As the new week began it occurred to me that I had only a few more days before making another twelve-hundred-mile run down the coast to take care of various important pieces of business in Ojai. On the way back I would be meeting Howard in San Francisco for his anesthesia research conference. In addition a heavy schedule of hypersentience and karmic astrology programs were coming up. Charts would have to be drawn and new material assembled. It would be at least a month before there would be the time and energy for any new in-depth explorations of the ever more intriguing kingdom of ketamine. It was at this point that the impulse came to end our narrative and submit the material to Para Research.

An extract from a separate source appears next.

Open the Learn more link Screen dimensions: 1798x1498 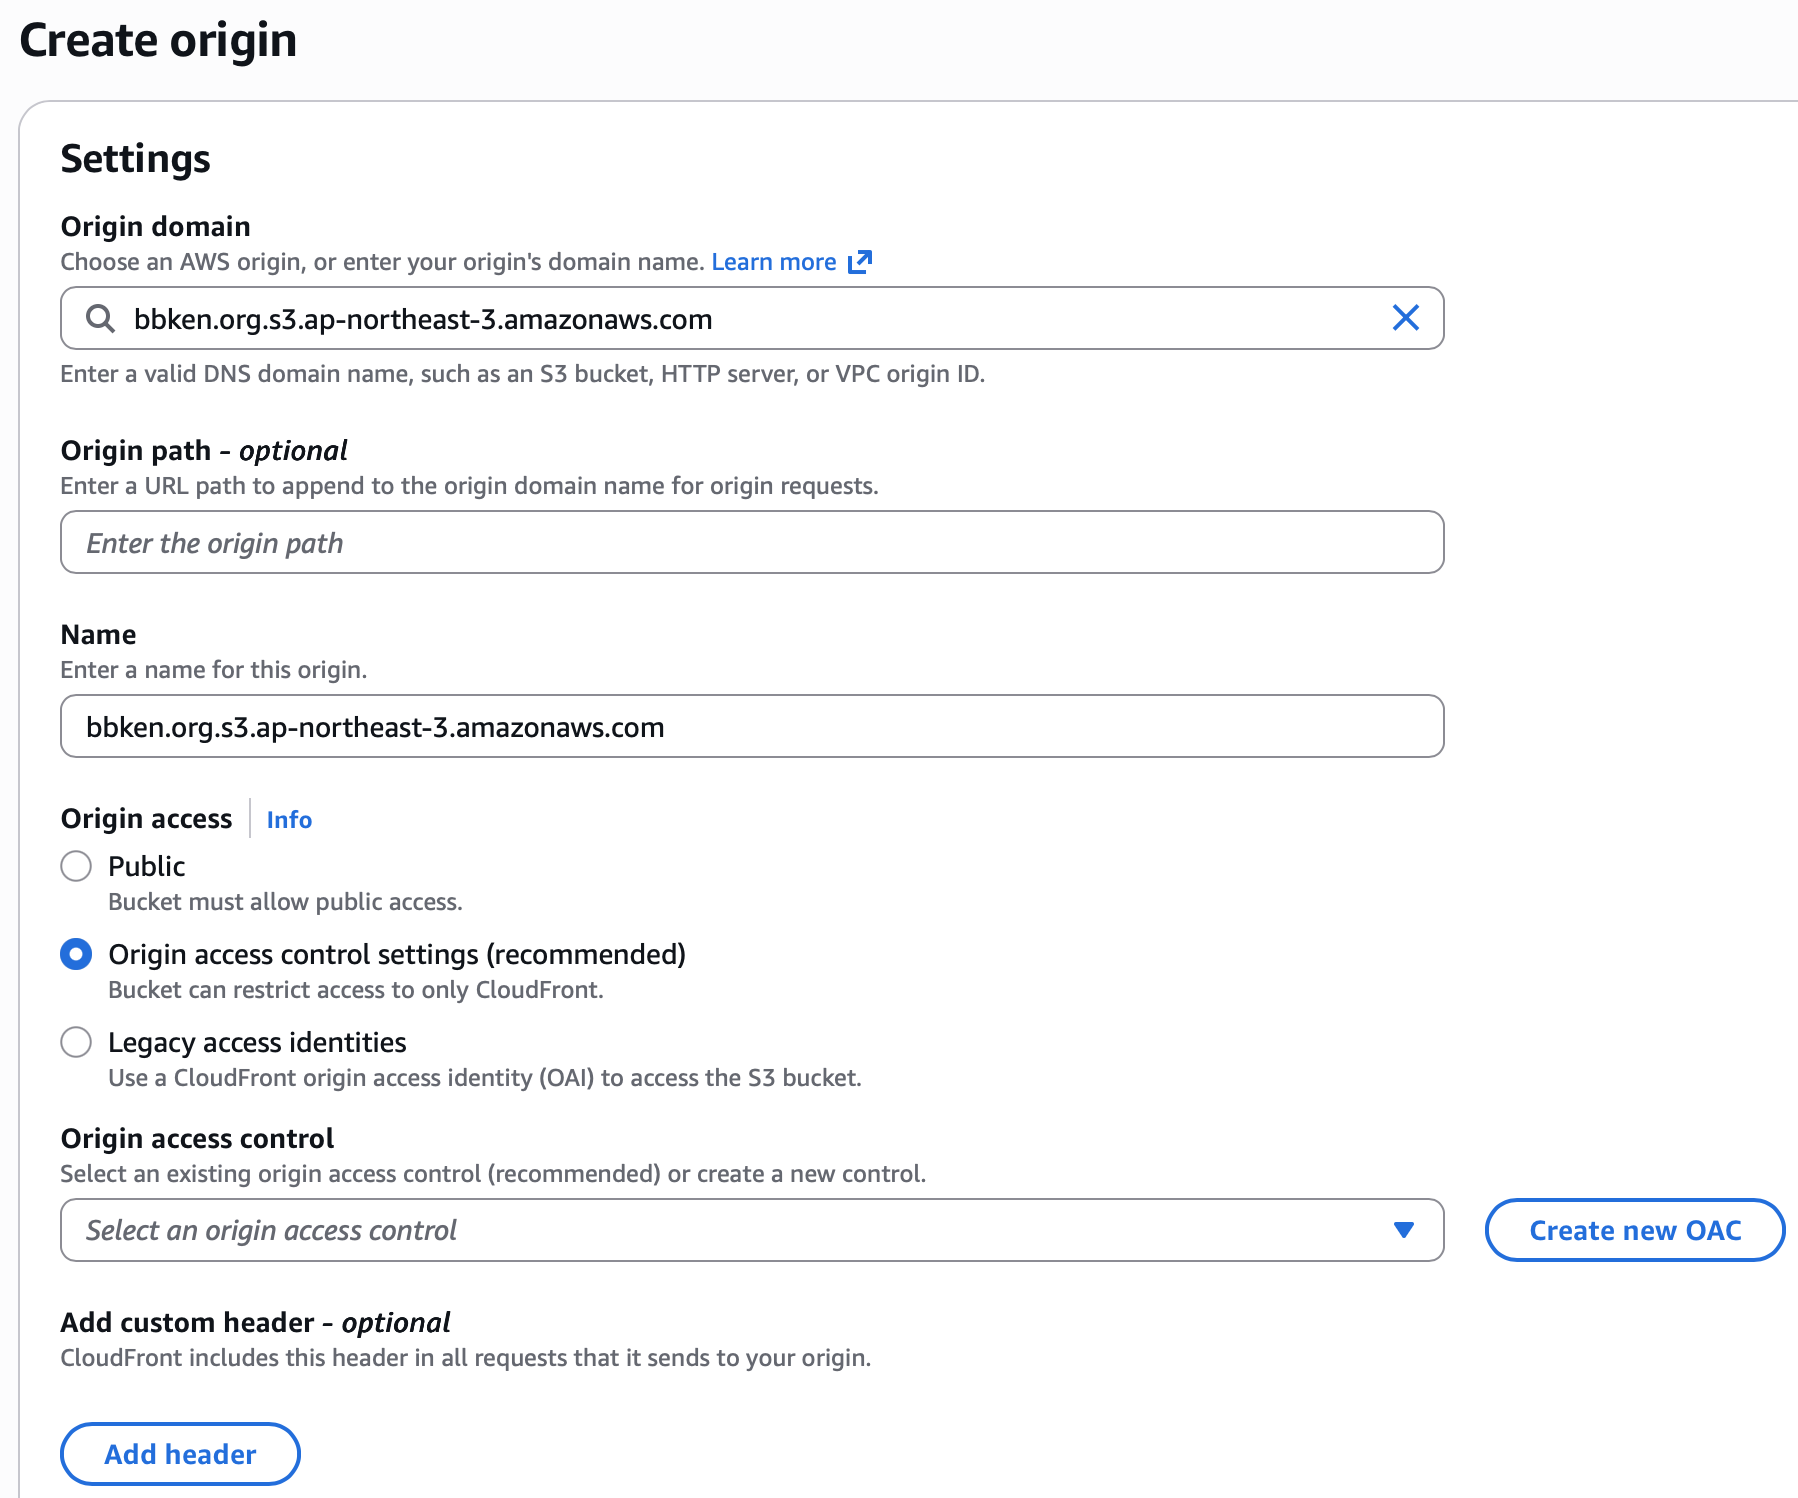[773, 262]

Normally, my inclination would have been to allow far more time for the production of a book. After all, Mark Douglas and I had labored for nine years over our magnum opus
We knew that we had made only the barest beginning and that we would not rest content until the job was done right. Psychic faculties were starting to open up which we were constrained to inhibit. There was no way we could develop a greater degree of sensitivity and still give due attention to all the other demands on our time. However, it would not be possible to dispense with these nonessentials until we had a book to use for priming the pump of a continuing research program to which we could be entirely devoted.
All at once we began to appreciate some of the advantages which might accrue from restricting the core of our personal narrative to the experiences which transpired between November 1977 and February 1978 - four months in all. These reasons can be listed as follows.
1) The imposition of a cut-off point would obviate the temptation to go back and try to say everything better. Of course improvements could be made, but only at the cost of the veracity derived from recording each "journey" when and as it occurred.